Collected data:
######

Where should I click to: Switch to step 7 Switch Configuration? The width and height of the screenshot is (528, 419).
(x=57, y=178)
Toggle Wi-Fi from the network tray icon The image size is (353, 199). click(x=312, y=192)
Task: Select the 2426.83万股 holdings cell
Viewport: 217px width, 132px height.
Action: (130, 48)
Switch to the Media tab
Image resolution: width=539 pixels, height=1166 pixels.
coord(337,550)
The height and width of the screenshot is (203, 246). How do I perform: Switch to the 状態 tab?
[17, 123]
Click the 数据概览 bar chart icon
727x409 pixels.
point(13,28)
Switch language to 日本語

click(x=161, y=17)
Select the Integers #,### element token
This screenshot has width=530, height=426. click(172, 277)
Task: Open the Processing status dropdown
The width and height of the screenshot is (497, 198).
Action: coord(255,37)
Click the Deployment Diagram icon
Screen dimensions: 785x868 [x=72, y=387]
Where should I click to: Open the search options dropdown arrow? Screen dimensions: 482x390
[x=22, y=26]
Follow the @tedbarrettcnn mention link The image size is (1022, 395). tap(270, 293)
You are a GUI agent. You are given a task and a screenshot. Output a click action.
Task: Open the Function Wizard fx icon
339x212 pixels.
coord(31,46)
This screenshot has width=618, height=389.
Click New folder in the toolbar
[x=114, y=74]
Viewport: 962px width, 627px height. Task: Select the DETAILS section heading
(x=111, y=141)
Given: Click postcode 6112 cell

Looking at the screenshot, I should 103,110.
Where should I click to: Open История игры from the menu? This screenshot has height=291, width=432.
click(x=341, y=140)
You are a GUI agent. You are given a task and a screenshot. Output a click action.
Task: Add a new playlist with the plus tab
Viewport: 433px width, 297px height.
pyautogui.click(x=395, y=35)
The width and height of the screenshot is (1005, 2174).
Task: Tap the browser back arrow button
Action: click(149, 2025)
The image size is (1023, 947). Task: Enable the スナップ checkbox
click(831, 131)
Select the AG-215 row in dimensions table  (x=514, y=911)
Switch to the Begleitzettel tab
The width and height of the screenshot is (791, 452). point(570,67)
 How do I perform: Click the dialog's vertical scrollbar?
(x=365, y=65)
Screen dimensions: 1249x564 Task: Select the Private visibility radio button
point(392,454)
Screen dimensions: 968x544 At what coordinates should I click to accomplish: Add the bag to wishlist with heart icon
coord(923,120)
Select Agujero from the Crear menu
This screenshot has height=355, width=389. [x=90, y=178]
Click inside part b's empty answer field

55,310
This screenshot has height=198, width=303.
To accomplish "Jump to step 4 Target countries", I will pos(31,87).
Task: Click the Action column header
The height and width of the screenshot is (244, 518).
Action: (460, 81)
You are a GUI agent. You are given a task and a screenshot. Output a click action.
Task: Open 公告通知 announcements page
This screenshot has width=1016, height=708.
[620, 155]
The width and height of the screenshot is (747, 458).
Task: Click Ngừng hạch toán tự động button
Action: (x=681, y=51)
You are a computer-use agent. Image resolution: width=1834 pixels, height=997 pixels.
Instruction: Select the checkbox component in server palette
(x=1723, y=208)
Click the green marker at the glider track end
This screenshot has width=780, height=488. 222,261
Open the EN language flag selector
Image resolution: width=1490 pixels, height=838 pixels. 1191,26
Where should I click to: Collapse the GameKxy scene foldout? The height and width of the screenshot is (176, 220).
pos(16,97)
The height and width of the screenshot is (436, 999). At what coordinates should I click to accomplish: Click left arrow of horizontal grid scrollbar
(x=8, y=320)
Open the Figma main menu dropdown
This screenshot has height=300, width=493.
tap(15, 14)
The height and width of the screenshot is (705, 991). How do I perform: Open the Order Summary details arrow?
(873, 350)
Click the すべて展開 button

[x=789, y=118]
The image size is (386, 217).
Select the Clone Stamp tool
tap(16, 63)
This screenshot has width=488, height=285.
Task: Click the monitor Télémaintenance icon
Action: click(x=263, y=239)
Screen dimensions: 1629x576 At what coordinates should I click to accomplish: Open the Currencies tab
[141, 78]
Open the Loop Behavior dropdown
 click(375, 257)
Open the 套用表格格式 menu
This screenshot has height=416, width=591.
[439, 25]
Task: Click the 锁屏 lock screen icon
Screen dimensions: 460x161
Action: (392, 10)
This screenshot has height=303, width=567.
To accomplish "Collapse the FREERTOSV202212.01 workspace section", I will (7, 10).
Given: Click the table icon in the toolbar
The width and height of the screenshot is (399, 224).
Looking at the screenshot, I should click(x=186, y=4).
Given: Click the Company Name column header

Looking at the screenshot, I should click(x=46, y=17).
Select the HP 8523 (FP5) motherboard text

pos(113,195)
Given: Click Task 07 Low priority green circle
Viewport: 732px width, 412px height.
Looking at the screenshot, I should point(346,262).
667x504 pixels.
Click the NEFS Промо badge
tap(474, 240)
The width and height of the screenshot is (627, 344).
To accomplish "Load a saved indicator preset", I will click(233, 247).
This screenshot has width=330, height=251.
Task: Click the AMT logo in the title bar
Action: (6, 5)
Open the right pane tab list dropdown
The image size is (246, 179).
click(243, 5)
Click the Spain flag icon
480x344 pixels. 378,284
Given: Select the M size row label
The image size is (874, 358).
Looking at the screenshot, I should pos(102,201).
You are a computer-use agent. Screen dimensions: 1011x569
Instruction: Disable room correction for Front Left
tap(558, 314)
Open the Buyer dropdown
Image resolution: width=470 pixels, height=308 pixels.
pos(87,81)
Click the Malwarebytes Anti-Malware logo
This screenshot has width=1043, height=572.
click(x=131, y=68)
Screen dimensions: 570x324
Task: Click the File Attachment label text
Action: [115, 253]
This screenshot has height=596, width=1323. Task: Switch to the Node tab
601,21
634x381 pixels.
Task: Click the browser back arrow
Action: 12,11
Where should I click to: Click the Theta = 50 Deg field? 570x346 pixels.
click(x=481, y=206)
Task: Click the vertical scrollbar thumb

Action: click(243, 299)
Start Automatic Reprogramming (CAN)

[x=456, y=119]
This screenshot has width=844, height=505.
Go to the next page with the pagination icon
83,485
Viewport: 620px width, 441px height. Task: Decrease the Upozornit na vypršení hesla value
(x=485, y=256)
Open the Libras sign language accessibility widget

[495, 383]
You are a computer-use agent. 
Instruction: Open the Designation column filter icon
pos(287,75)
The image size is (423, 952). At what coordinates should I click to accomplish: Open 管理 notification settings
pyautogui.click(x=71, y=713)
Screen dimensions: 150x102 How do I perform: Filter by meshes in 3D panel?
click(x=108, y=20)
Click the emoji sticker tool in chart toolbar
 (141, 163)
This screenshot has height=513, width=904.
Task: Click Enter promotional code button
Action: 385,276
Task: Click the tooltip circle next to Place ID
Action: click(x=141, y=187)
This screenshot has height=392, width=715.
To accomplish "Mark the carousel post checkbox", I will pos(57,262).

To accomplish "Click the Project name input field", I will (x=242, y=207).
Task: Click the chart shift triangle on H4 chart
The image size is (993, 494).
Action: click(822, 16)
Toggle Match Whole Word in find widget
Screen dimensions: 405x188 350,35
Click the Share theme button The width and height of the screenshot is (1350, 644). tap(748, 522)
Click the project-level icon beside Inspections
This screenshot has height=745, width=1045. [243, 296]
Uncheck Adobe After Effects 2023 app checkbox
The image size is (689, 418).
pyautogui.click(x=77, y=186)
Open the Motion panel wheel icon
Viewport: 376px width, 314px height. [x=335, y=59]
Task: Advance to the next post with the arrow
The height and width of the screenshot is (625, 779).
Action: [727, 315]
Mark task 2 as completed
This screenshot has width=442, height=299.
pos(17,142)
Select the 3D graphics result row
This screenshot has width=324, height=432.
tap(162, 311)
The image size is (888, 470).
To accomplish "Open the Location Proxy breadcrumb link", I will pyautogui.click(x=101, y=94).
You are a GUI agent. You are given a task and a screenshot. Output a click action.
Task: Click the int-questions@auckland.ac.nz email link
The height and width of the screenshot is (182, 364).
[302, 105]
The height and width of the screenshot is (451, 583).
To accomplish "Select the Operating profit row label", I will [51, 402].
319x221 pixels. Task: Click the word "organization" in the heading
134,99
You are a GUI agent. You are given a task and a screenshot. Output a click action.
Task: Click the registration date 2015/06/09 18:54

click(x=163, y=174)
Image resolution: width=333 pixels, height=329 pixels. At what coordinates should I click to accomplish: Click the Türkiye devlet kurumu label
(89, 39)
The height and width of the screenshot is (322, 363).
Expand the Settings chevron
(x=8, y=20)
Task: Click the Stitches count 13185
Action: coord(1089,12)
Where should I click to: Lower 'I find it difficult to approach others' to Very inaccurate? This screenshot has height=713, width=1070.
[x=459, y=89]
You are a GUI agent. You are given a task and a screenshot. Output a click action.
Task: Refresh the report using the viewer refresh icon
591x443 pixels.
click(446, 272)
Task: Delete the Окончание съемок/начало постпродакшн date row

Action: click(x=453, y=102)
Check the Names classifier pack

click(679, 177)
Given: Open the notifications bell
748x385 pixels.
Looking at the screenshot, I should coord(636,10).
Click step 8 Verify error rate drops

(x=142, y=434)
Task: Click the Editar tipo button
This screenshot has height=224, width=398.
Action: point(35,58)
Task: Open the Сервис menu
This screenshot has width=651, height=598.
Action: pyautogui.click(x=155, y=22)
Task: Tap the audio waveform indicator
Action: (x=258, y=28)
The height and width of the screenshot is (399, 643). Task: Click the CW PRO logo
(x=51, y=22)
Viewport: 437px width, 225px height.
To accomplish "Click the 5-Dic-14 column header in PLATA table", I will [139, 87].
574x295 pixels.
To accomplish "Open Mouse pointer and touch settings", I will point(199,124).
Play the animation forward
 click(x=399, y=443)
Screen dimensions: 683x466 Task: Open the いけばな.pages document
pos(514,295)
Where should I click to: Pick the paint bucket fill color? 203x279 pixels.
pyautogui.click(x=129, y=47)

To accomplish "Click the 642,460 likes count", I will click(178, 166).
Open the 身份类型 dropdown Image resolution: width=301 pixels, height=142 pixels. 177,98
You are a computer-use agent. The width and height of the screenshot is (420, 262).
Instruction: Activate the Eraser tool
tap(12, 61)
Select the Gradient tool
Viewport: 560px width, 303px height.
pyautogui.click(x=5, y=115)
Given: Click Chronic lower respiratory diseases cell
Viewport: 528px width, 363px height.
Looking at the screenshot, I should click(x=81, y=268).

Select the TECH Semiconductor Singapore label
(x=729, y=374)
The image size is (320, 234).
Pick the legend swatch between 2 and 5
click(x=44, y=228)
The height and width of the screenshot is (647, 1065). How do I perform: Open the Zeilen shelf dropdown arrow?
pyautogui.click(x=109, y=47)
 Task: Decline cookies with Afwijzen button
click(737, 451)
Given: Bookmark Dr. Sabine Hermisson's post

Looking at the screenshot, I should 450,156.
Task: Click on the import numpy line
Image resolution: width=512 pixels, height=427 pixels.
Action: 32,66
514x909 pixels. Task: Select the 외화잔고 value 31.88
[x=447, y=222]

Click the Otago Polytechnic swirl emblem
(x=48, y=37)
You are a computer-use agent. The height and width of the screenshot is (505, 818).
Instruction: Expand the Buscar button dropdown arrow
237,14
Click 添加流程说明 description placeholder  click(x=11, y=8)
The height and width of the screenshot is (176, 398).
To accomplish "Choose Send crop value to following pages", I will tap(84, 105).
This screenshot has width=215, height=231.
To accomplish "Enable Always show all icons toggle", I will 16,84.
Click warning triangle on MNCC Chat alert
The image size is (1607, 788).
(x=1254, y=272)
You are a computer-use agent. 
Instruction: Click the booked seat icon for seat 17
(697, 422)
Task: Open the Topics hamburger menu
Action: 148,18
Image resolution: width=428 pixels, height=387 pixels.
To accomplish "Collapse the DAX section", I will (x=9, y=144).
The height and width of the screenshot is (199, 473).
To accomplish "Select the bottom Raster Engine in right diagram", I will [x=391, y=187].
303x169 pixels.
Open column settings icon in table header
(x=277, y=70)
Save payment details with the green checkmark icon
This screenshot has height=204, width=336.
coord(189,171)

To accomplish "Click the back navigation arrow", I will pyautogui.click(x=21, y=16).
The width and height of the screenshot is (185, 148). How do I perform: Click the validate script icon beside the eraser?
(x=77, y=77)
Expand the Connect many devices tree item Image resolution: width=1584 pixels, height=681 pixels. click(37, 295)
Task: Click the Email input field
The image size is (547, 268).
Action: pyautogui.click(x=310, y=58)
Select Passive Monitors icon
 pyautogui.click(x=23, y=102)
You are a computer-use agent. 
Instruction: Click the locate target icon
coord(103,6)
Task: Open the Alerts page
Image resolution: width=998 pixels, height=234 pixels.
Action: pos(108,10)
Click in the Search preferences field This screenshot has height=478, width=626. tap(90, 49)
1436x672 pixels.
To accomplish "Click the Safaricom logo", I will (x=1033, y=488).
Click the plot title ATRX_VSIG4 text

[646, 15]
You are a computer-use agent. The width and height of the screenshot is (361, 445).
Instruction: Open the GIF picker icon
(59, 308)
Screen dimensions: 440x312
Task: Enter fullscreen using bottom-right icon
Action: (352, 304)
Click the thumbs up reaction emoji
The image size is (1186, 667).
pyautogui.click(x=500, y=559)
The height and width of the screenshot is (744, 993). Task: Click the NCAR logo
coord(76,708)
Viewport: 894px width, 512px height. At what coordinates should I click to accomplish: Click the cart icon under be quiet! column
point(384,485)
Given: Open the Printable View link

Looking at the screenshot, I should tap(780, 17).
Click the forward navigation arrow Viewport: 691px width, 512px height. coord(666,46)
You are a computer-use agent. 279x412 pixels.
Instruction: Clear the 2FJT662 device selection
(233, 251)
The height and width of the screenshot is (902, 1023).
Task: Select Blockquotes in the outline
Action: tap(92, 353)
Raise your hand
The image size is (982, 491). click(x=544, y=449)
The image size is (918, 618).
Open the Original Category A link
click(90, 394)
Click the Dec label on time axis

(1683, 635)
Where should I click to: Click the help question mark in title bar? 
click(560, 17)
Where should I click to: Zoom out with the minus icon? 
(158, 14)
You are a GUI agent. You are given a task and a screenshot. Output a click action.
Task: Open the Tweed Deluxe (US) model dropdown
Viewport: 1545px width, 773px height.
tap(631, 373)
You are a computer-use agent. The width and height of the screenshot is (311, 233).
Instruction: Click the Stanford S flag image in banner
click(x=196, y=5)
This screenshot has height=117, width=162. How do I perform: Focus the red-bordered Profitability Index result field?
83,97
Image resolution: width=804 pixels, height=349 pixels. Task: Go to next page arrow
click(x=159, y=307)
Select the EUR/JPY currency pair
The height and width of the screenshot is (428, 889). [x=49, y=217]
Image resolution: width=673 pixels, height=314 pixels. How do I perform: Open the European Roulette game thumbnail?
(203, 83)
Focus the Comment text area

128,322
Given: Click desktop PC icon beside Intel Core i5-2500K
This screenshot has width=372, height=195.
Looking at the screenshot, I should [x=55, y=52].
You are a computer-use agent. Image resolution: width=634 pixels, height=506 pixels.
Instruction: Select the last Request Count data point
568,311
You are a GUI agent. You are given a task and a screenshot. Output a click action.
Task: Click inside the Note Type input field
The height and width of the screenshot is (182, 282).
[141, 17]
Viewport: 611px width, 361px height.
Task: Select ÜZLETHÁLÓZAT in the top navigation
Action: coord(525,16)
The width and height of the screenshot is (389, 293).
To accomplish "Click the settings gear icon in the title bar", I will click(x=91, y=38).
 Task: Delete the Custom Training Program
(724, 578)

######

Problem to work on
Copy out each line of the entries where the word "computer" is found.

The answer
You are a computer-use agent. Image resolution: width=1834 pixels, height=997 pixels.
You are a computer-use agent. Screen dimensions: 1011x569
You are a computer-use agent. 
You are a computer-use agent. The width and height of the screenshot is (420, 262).
You are a computer-use agent. The height and width of the screenshot is (505, 818).
You are a computer-use agent. 
You are a computer-use agent. 
You are a computer-use agent. The width and height of the screenshot is (361, 445).
You are a computer-use agent. 279x412 pixels.
You are a computer-use agent. The width and height of the screenshot is (311, 233).
You are a computer-use agent. Image resolution: width=634 pixels, height=506 pixels.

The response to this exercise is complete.